Pixel coordinate grounding data:

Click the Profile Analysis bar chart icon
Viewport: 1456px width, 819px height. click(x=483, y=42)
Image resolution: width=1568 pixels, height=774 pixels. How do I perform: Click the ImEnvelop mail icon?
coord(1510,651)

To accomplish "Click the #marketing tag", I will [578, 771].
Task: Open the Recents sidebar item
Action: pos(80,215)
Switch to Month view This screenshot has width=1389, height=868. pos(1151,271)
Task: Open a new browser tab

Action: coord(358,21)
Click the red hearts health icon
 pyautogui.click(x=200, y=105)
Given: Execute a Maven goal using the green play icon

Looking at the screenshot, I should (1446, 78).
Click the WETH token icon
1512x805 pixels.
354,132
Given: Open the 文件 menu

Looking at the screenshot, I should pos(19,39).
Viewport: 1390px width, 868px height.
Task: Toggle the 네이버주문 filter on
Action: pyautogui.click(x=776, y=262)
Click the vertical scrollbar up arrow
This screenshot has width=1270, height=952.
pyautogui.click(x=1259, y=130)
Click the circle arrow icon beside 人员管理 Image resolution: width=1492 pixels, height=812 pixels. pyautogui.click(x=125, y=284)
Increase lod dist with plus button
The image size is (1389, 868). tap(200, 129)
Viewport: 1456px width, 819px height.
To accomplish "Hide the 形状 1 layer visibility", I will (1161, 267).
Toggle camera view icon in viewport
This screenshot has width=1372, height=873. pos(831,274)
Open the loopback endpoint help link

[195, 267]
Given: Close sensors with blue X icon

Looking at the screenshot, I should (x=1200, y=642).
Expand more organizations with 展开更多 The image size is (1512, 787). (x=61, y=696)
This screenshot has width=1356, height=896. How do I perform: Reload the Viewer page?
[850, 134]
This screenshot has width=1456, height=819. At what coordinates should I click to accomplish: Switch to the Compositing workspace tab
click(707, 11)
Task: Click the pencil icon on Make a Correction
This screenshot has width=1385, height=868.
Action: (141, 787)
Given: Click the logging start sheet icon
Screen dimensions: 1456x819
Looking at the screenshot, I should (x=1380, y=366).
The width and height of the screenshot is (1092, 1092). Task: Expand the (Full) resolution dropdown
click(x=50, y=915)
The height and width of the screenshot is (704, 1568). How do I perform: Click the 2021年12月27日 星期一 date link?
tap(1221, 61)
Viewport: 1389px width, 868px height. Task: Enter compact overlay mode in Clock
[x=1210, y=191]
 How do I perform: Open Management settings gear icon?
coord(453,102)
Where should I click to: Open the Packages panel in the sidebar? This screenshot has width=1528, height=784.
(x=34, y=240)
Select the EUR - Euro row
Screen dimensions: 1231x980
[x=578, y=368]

[PROBLEM STATEMENT]:
Could every entry above be printed again, word for word?

[SOLUTION TO THIS TASK]:
Click the Profile Analysis bar chart icon
Viewport: 1456px width, 819px height. click(x=483, y=42)
Image resolution: width=1568 pixels, height=774 pixels. How do I perform: Click the ImEnvelop mail icon?
coord(1510,651)

To accomplish "Click the #marketing tag", I will [578, 771].
Task: Open the Recents sidebar item
Action: pos(80,215)
Switch to Month view This screenshot has width=1389, height=868. pos(1151,271)
Task: Open a new browser tab

Action: coord(358,21)
Click the red hearts health icon
 pyautogui.click(x=200, y=105)
Given: Execute a Maven goal using the green play icon

Looking at the screenshot, I should (1446, 78).
Click the WETH token icon
1512x805 pixels.
354,132
Given: Open the 文件 menu

Looking at the screenshot, I should pos(19,39).
Viewport: 1390px width, 868px height.
Task: Toggle the 네이버주문 filter on
Action: pyautogui.click(x=776, y=262)
Click the vertical scrollbar up arrow
This screenshot has width=1270, height=952.
pyautogui.click(x=1259, y=130)
Click the circle arrow icon beside 人员管理 Image resolution: width=1492 pixels, height=812 pixels. pyautogui.click(x=125, y=284)
Increase lod dist with plus button
The image size is (1389, 868). tap(200, 129)
Viewport: 1456px width, 819px height.
To accomplish "Hide the 形状 1 layer visibility", I will (1161, 267).
Toggle camera view icon in viewport
This screenshot has width=1372, height=873. pos(831,274)
Open the loopback endpoint help link

[195, 267]
Given: Close sensors with blue X icon

Looking at the screenshot, I should (x=1200, y=642).
Expand more organizations with 展开更多 The image size is (1512, 787). (x=61, y=696)
This screenshot has width=1356, height=896. How do I perform: Reload the Viewer page?
[850, 134]
This screenshot has width=1456, height=819. At what coordinates should I click to accomplish: Switch to the Compositing workspace tab
click(707, 11)
Task: Click the pencil icon on Make a Correction
This screenshot has width=1385, height=868.
Action: (141, 787)
Given: Click the logging start sheet icon
Screen dimensions: 1456x819
Looking at the screenshot, I should (x=1380, y=366).
The width and height of the screenshot is (1092, 1092). Task: Expand the (Full) resolution dropdown
click(x=50, y=915)
The height and width of the screenshot is (704, 1568). How do I perform: Click the 2021年12月27日 星期一 date link?
tap(1221, 61)
Viewport: 1389px width, 868px height. Task: Enter compact overlay mode in Clock
[x=1210, y=191]
 How do I perform: Open Management settings gear icon?
coord(453,102)
Where should I click to: Open the Packages panel in the sidebar? This screenshot has width=1528, height=784.
(x=34, y=240)
Select the EUR - Euro row
Screen dimensions: 1231x980
[x=578, y=368]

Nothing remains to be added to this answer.